Lutter contre le piratage, facile à tout âge avec l'OpenOffice dans l'InternetJe continue à suivre le débat parlementaire consacré au projet de loi favorisant la diffusion et la protection de la création sur internet (Hadopi), et je dois dire que la consternation me gagne, car le refus total de discussion de la part de la majorité, du rapporteur et de la ministre montrent un visage assez affligeant de nos législateurs. Ils n’en sont plus du tout à réfléchir et semblent à présent obnubilés par le mot d’ordre de Jean-François Copé : il faut évacuer cette loi, en finir, à tout prix. Du coup de nombreux amendements de compromis, de précision des intentions ou de cohérence, qui avaient été acceptés en première lecture et qui sont souvent de bon sens, sont à présent impitoyablement rejetés. Or malgré quelques piques typiques des débats parlementaires (le socialiste L’ex membre du PCF Jean-Pierre Brard1 prend un plaisir taquin à accuser l’UMP de s’inspirer de Kim Jong-Il ou de Hu Jintao, par ex.), les opposants au texte ne sont pas excessifs dans leur manière d’aborder le débat, leurs amendements ne sont pas (ou pas tous) destinés à constituer une obstruction et devraient pouvoir être envisagés. Demander qu’un article de loi précise son propos ou délimite précisément son champ d’application ne me semble pas excessif. Ces propositions d’amendements semblent pourtant désormais vécues, sur les bancs de la majorité, comme autant de tentatives de gêner, d’entraver. Il n’y a donc pas de débats, la ministre et le rapporteur se contentent d’un sobre avis «défavorable» qu’ils se donnent rarement la peine de justifier.  
Les députés de la majorité manquent totalement de courage politique, ils ont une besogne à exécuter bon gré mal gré, qu’ils y croient sincèrement ou non, et ils semblent à présent avoir du ressentiment envers ceux dont les positions dénoncent leur propre lâcheté. C’est au point que du côté de la majorité, le peu de députés qui assistent aux débats préfèrent pousser des grognement de singes que de s’expliquer à un niveau cognitif. 
Le spectacle est navrant.
Plus navrant encore, peut-être, le silence qui entoure ces débats dans les grands journaux télévisés, où il semble bien plus crucial de savoir si Didier Deschamps va quitter tel club de football pour être embauché par tel autre plutôt que d’apprendre qu’une loi à venir piétine de nombreux principes républicains (égalité des citoyens, droit à la défense vis-à-vis d’une sanctios, confidentialité des données et de communications,…). 

assemblee_mazetier_dionis

Au fil du débat, on en apprend de belles, comme cette anecdote pour le moins effrayante racontée par Patrick Bloche2 :
«En écoutant le débat sur la labellisation des offres commerciales, sur le pouvoir de labellisation donné à l’HADOPI, cela m’a rappelé – les collègues qui étaient là sous la précédente législature s’en souviennent – l’avant-projet DADVSI. Le salon attenant à l’hémicycle, espace pourtant sanctuarisé, avait été annexé pour y présenter des offres commerciales. Les employés de Virgin et de la FNAC chargés de ces présentations portaient au revers de leur veston un badge « cabinet du ministre » qui leur donnait la possibilité de se mouvoir au sein de l’hémicycle. Cela avait créé un incident. Une première à l’Assemblée nationale !»
christine_annefe_albanelRéponse de la ministre, du rapporteur, ou d’autres députés de la majorité ? Aucune ! L’accusation est pourtant lourde, car ce type de lobbying, organisé par une alliance entre le secteur privé et l’état, est aux limites de la légalité. 

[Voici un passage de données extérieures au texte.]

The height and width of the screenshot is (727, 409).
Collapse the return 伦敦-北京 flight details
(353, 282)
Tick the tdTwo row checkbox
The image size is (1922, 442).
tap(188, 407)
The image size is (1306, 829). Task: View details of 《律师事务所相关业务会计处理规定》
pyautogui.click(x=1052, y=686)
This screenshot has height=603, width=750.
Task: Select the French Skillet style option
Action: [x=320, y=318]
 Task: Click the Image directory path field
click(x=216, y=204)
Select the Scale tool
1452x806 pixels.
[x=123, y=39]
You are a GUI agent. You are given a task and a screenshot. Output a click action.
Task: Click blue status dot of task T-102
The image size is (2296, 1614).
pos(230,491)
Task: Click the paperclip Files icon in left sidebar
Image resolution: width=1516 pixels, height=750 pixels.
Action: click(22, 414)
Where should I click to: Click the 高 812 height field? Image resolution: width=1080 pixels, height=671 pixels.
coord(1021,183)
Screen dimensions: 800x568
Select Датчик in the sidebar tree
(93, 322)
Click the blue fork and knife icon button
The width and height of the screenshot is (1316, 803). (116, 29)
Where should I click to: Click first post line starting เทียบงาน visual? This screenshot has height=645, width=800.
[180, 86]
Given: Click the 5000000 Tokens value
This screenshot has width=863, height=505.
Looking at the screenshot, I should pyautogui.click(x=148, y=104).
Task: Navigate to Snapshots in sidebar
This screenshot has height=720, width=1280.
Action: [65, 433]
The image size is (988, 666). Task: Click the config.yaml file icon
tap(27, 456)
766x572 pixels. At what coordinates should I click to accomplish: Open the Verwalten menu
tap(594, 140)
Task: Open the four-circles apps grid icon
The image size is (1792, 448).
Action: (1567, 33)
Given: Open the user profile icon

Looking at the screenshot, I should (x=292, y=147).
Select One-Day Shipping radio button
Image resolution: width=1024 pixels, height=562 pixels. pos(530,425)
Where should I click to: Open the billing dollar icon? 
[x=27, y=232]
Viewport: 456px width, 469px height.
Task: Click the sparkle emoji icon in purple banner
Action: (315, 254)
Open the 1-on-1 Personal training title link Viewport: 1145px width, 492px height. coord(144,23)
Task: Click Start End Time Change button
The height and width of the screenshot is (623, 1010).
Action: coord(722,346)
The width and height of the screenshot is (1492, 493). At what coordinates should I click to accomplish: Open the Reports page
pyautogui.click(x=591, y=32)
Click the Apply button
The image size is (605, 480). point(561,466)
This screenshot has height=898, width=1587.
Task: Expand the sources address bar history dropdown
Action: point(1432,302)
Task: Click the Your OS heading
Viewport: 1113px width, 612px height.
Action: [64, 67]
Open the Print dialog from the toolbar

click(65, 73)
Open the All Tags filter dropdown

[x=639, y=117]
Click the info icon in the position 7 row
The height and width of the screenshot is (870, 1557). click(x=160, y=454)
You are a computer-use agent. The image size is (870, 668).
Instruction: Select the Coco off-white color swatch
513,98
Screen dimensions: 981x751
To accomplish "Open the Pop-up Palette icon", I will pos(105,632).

Ce qui ressort tout de même des rares explications fournies par les défenseurs du texte, c’est qu’ils ne comprennent pas bien eux-mêmes le problème qu’ils sont censés traiter ni même le contenu de la loi qu’ils entendent voter. Si on proposait une loi au contenu similaire mais adaptée au courrier postal, aux transports ou au droit de la presse, ils seraient scandalisés, mais ici ils ne le sont pas car ils ne se sentent pas bien concernés.
Les explications techniques embrouillées de Christine Albanel feraient rire n’importe quel enfant de douze ans3, je ne résiste pas au plaisir de les reproduire :

« Lorsque l’on achète un pack Microsoft avec Word, Excel, Powerpoint, qui ne sont pas des logiciels libres, il existe des pare-feux, des logiciels de sécurisation ; mais les logiciels libres peuvent aussi être assortis de pare-feux. Ainsi, au ministère de la culture, nous utilisons le logiciel libre Open Office, et un logiciel de sécurisation l’accompagne. Les éditeurs de logiciels libres fournissent les pare-feux, et même des pare-feux gratuits. »

On ne félicitera pas les conseillers de la ministre qui ont réussi à lui faire confondre le piratage de fichiers et le piratage d’ordinateurs et à la laisser imaginer que les suites bureautiques ont quelque chose à voir avec ces questions de sécurité.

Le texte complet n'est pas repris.